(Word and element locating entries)
****************************************

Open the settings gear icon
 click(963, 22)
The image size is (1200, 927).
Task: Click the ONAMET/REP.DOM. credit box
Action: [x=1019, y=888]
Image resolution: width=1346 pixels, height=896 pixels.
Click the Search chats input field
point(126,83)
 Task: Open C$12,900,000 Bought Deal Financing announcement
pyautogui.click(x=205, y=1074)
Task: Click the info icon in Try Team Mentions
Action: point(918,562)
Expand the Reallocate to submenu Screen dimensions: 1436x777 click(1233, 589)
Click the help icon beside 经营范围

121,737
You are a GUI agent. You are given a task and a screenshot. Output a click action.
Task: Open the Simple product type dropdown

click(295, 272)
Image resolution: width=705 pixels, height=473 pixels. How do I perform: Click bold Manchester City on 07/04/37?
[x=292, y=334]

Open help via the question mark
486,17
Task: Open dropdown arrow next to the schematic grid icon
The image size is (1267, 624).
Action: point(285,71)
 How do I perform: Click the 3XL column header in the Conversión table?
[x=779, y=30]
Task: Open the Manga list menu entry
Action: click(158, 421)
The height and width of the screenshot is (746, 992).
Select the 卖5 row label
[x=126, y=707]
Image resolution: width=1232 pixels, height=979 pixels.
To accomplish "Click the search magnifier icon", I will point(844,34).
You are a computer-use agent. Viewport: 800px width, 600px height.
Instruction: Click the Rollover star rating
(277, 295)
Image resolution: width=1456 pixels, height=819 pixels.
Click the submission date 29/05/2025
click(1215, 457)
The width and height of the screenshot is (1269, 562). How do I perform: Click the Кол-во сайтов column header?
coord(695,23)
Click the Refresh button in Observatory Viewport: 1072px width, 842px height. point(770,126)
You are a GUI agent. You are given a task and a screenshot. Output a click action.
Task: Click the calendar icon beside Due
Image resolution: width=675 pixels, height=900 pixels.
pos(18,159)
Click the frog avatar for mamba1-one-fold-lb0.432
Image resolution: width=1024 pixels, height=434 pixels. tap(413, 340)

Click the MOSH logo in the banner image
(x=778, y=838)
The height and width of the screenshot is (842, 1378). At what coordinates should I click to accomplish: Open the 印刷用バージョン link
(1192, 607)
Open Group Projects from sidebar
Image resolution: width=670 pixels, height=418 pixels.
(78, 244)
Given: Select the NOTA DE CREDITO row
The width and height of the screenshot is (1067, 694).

****************************************

* Written request *
Switch "Image resolution" to "Screen resolution" in the entries from the first line through the line containing "click(1215, 457)", leaving everything else unchanged.

* Task solution *
Open the settings gear icon
 click(963, 22)
The image size is (1200, 927).
Task: Click the ONAMET/REP.DOM. credit box
Action: [x=1019, y=888]
Screen resolution: width=1346 pixels, height=896 pixels.
Click the Search chats input field
point(126,83)
 Task: Open C$12,900,000 Bought Deal Financing announcement
pyautogui.click(x=205, y=1074)
Task: Click the info icon in Try Team Mentions
Action: point(918,562)
Expand the Reallocate to submenu Screen dimensions: 1436x777 click(1233, 589)
Click the help icon beside 经营范围

121,737
You are a GUI agent. You are given a task and a screenshot. Output a click action.
Task: Open the Simple product type dropdown

click(295, 272)
Screen resolution: width=705 pixels, height=473 pixels. How do I perform: Click bold Manchester City on 07/04/37?
[x=292, y=334]

Open help via the question mark
486,17
Task: Open dropdown arrow next to the schematic grid icon
The image size is (1267, 624).
Action: point(285,71)
 How do I perform: Click the 3XL column header in the Conversión table?
[x=779, y=30]
Task: Open the Manga list menu entry
Action: click(158, 421)
The height and width of the screenshot is (746, 992).
Select the 卖5 row label
[x=126, y=707]
Screen resolution: width=1232 pixels, height=979 pixels.
To accomplish "Click the search magnifier icon", I will point(844,34).
You are a computer-use agent. Viewport: 800px width, 600px height.
Instruction: Click the Rollover star rating
(277, 295)
Screen resolution: width=1456 pixels, height=819 pixels.
Click the submission date 29/05/2025
click(1215, 457)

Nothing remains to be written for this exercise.